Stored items
....

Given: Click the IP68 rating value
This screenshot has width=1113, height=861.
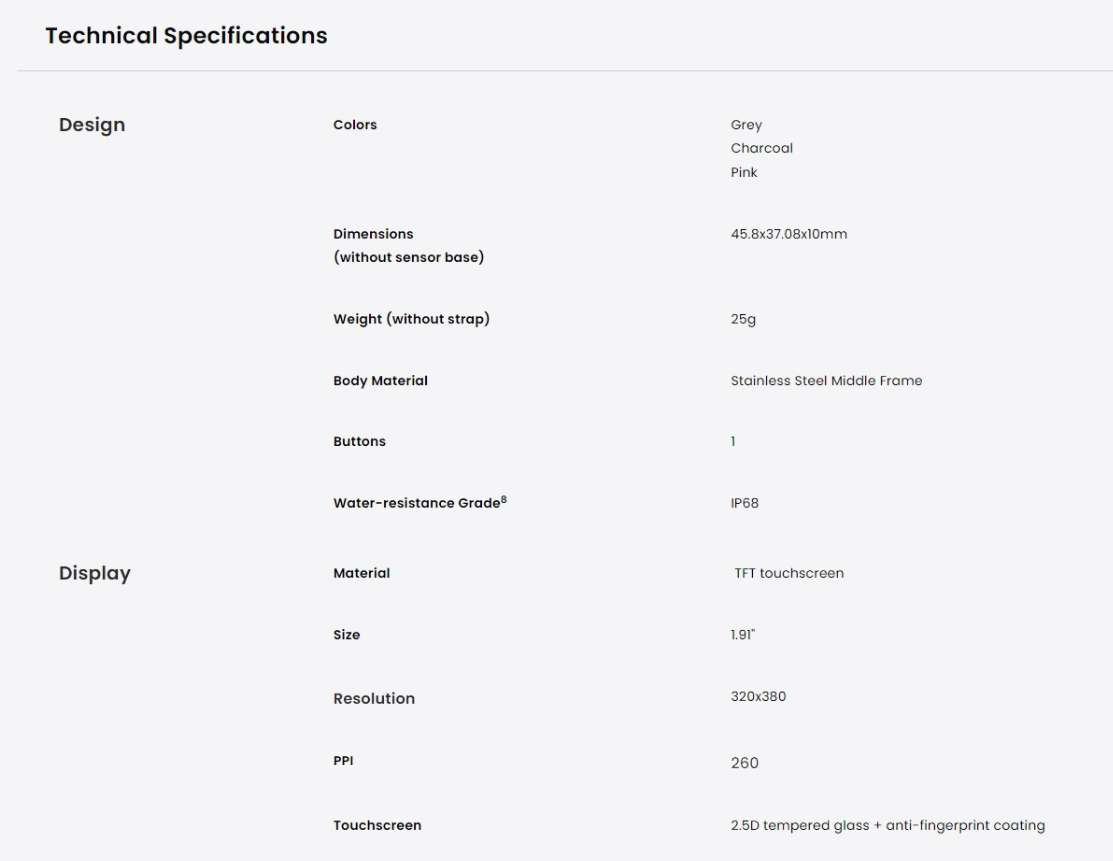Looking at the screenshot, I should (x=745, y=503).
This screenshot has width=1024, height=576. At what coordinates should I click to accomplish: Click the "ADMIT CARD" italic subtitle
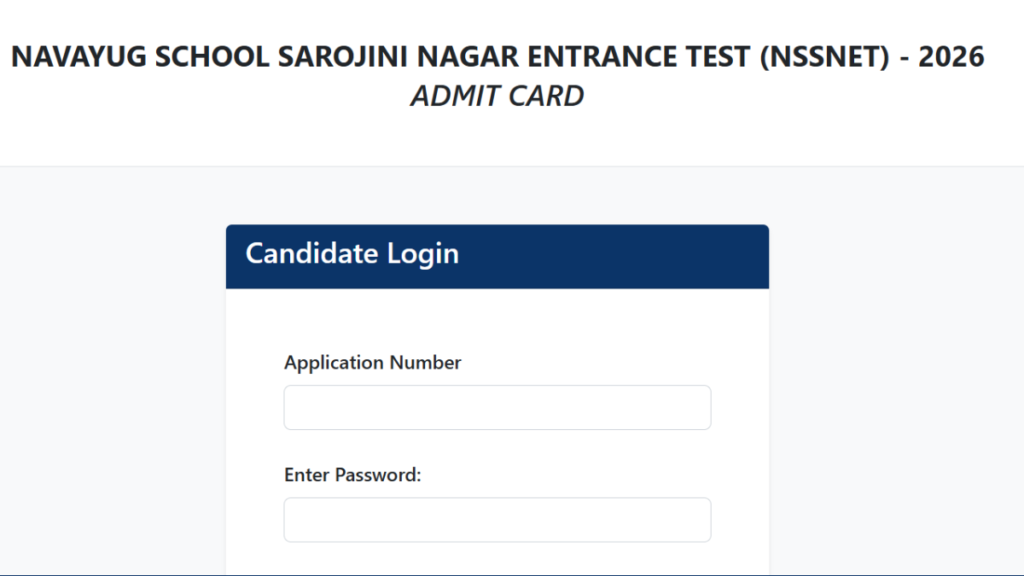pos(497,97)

....

» **TRY IT**
Print all the records again exactly; do not include any picture.

» **EXPECTED ANSWER**
Given: Click the IP68 rating value
This screenshot has width=1113, height=861.
Looking at the screenshot, I should (x=745, y=503).
This screenshot has width=1024, height=576. At what coordinates should I click to accomplish: Click the "ADMIT CARD" italic subtitle
pos(497,97)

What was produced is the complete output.